Enchiladas are not Manicotti

I am a native Californian. You'd have thought that I'd have enchiladas down cold. Growing up we ate them out, at Lupe's, not at home. Every attempt I've made resulted in mushy tortillas that fell apart. Apparently I was under the impression that enchiladas were manicotti and needed to be covered with sauce. Someone brought homemade enchiladas into the office and I realized that the sauce should only come about halfway up the enchilada. I made them for my dad and used queso fresco. They came out great. I tried them out on my significant other, who grew up eating at Sal's, and loves good Mexican food. He actually said these words "Yummy, yummy, yummy!" He's not exactly prone to flattery so I felt that I had a victory. I'm still not confident in sauce making so I used an authentic Select brand enchilada sauce and the recipe that came with it. Here's the technique:

1 jar enchilada sauce
water
corn tortillas
1 small can chopped green chilis
chopped or shredded chicken
8 oz Mexican blend grated cheese
4 oz queso fresco
chopped green onions for garnish

Pour 1/2 the jar of sauce into a pan along with half again as much water. Heat just until warm.

Pour enough sauce to cover the bottom of a 13x9 inch pan.
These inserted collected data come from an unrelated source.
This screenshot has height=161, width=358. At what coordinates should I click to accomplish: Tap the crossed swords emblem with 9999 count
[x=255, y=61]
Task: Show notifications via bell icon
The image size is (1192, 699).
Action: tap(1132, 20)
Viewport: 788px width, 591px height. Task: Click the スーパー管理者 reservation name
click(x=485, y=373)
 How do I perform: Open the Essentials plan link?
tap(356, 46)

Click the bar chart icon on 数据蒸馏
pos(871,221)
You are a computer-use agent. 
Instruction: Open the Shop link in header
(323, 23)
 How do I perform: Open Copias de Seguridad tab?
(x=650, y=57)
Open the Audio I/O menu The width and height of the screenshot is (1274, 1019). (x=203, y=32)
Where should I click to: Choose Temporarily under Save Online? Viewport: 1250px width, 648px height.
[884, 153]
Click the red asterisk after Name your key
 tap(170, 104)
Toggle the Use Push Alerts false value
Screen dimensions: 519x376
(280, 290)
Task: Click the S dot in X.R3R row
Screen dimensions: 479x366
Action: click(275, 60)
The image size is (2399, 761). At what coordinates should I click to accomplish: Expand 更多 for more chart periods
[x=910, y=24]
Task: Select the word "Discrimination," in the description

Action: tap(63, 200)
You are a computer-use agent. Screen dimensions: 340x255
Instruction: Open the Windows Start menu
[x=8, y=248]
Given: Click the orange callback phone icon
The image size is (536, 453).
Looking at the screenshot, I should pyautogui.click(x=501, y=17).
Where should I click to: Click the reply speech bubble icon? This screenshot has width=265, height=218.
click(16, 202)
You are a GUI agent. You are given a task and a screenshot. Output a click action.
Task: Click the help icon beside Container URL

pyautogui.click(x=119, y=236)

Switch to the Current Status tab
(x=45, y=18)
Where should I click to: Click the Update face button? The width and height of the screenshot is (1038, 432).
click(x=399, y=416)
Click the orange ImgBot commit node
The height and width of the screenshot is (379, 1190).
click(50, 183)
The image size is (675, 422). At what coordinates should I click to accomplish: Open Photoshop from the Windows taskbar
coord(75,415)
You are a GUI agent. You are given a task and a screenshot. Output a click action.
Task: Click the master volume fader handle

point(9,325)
Take a corn tortilla and soften it in the warmed enchilada sauce. Lay it in in the pan. Sprinkle 1-2 TB green chilis, 1-2 ounces of the cheese blend and a handful of chicken. Don't oversuff. Roll up putting the seam on the bottom. Continue with the rest of the tortillas until the pan is filled. Pour more sauce over the rolled tortillas until it's about halfway up the enchiladas. Sprinkle with more cheese. Cook 20 minutes or so and sprinke with queso fresco. Cook another 10 minutes or so until the cheese is melted and the sauce is bubbly. Sprinkle with green onions.